What to work on: The output should hold exactly, and only, the lines from the line bearing "The height and width of the screenshot is (463, 749)." through the last line of the listing below, and no pictures.

Records for this task:
################

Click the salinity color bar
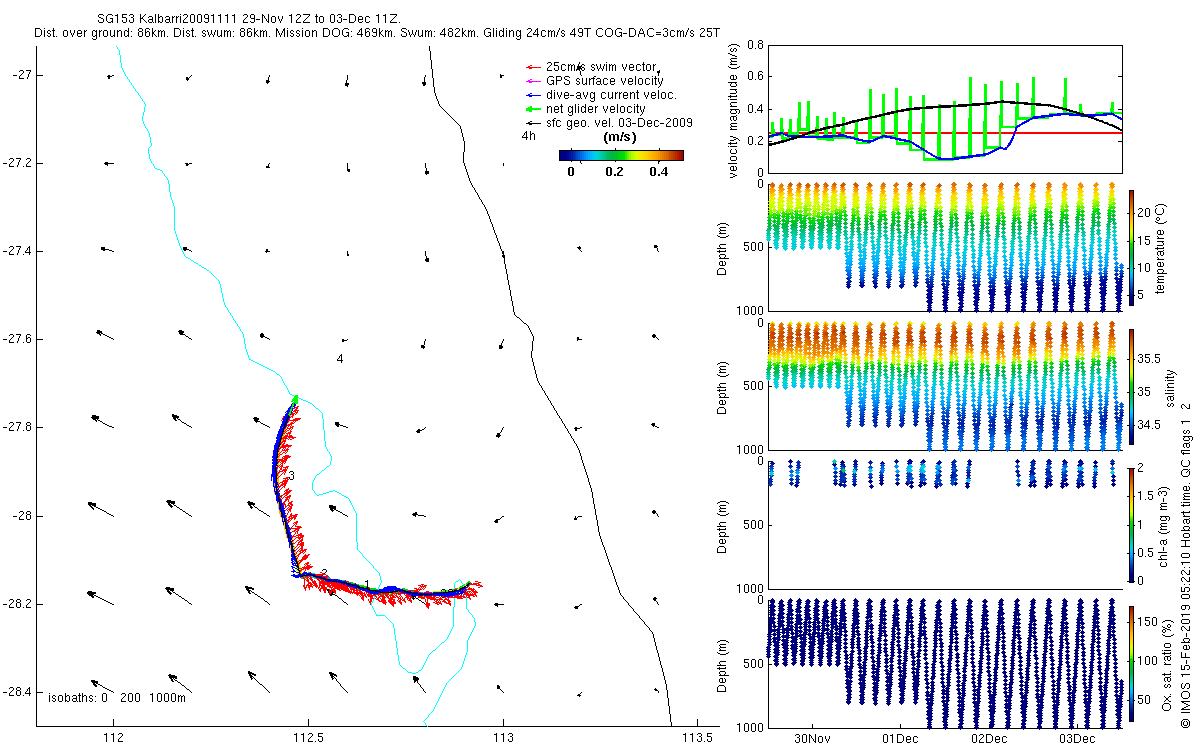This screenshot has width=1200, height=750. pos(1132,388)
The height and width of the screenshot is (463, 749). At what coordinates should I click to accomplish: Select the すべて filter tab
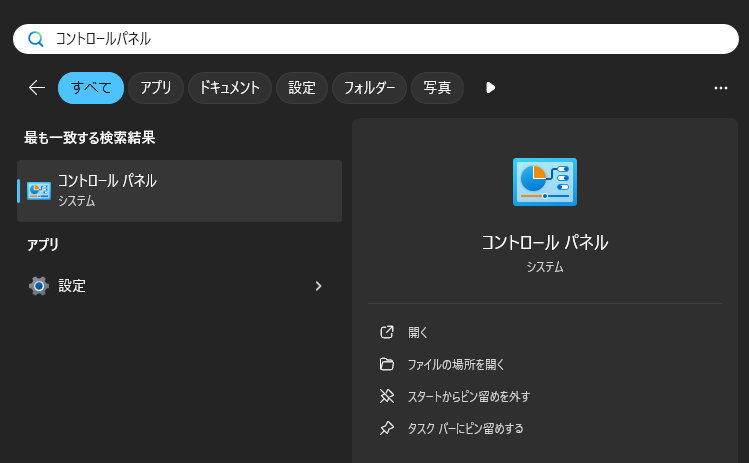point(91,88)
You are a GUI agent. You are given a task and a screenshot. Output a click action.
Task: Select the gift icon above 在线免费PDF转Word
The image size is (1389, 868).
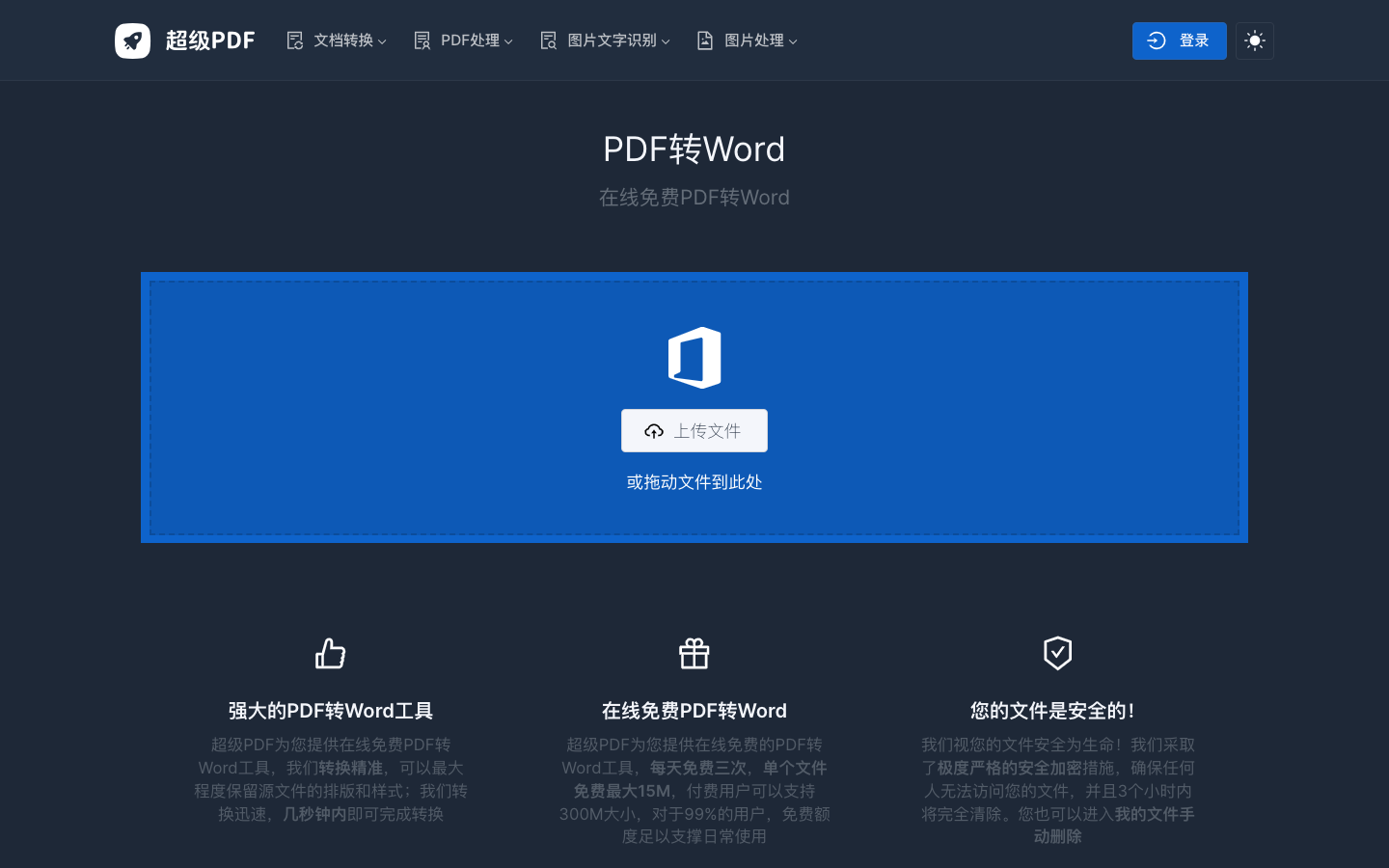pos(694,653)
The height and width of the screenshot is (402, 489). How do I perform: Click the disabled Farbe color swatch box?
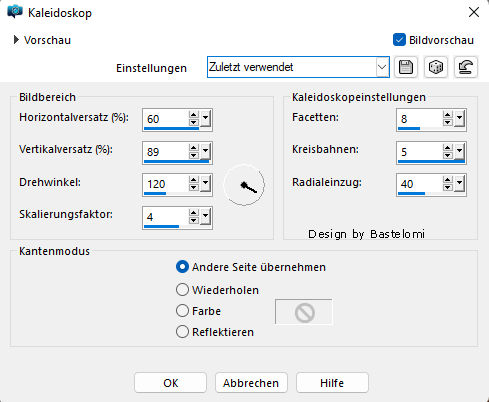pyautogui.click(x=304, y=312)
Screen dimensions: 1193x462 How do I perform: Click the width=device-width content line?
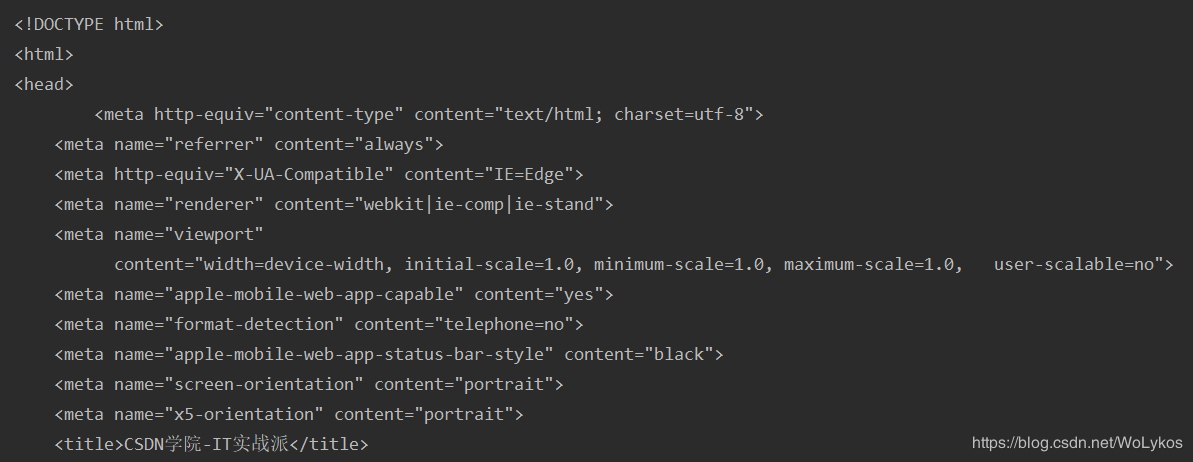point(644,265)
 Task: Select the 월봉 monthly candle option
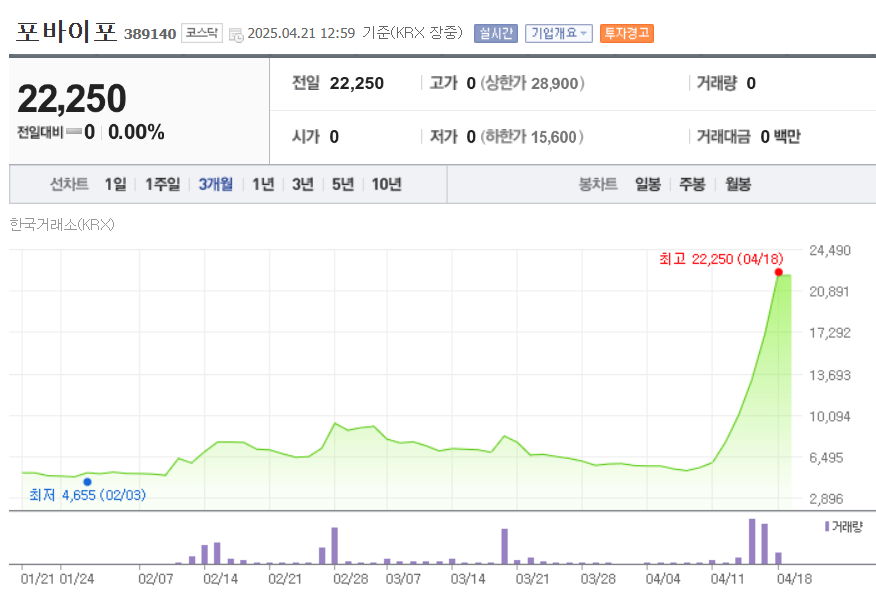click(738, 185)
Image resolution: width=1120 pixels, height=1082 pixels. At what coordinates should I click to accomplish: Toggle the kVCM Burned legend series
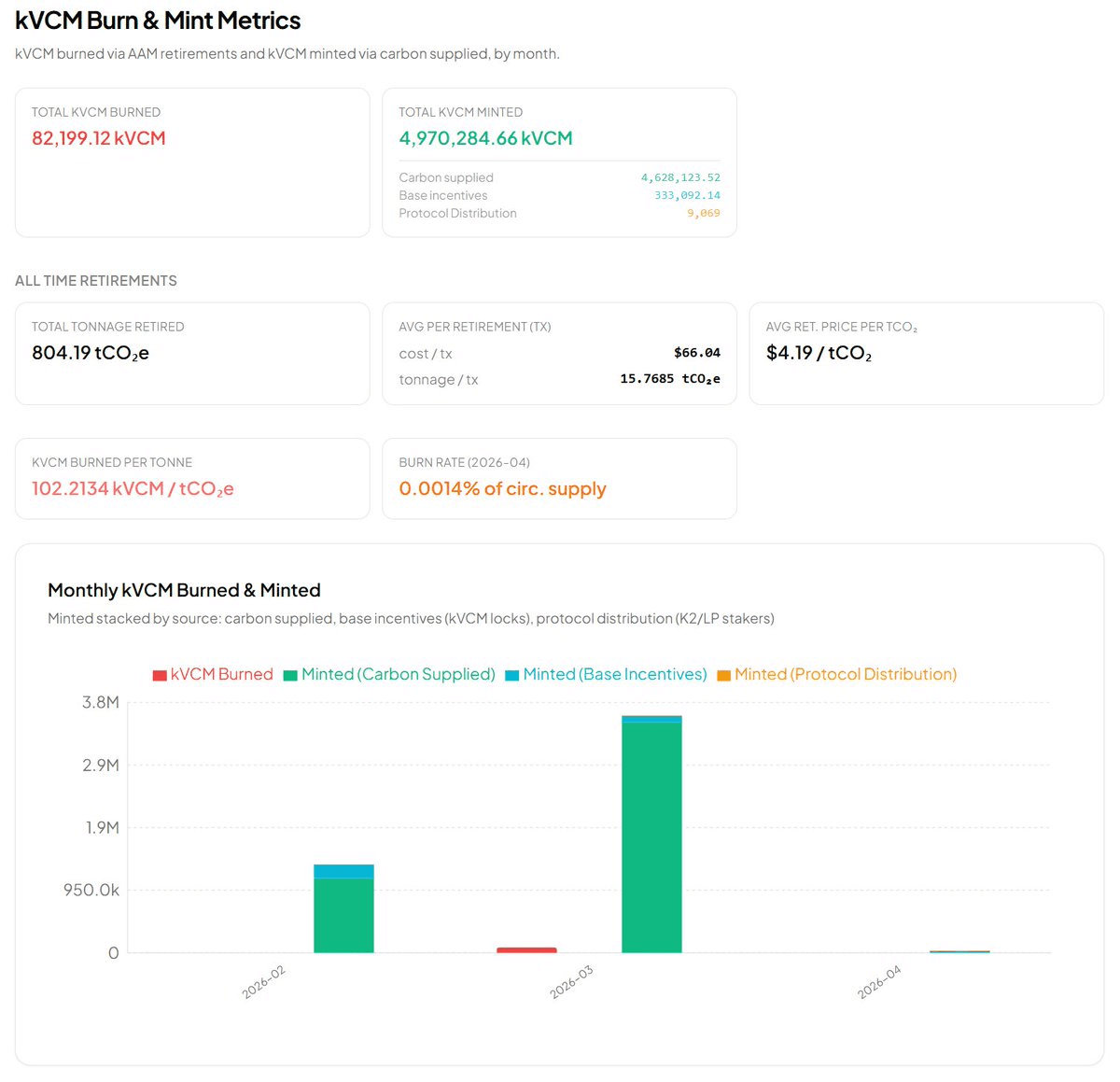(x=221, y=674)
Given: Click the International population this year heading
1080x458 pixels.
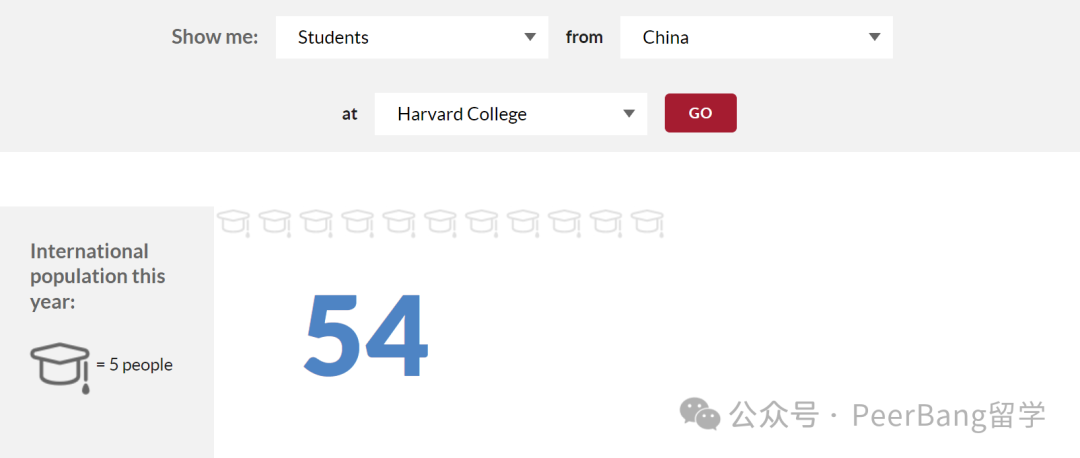Looking at the screenshot, I should tap(98, 276).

################

Response area:
The height and width of the screenshot is (463, 749). At what coordinates should I click to accomplish: Select the すべて filter tab
point(91,88)
You are a GUI agent. You are given a task and a screenshot. Output a click action.
Task: Select the gift icon above 在线免费PDF转Word
The image size is (1389, 868).
pos(694,653)
The height and width of the screenshot is (402, 489). How do I perform: Click the disabled Farbe color swatch box?
pyautogui.click(x=304, y=312)
Screen dimensions: 1193x462 How do I perform: Click the width=device-width content line?
point(644,265)
 Task: Select the 월봉 monthly candle option
click(738, 185)
Image resolution: width=1120 pixels, height=1082 pixels. At what coordinates should I click to accomplish: Toggle the kVCM Burned legend series
(x=221, y=674)
Given: Click the International population this year heading
1080x458 pixels.
Looking at the screenshot, I should tap(98, 276).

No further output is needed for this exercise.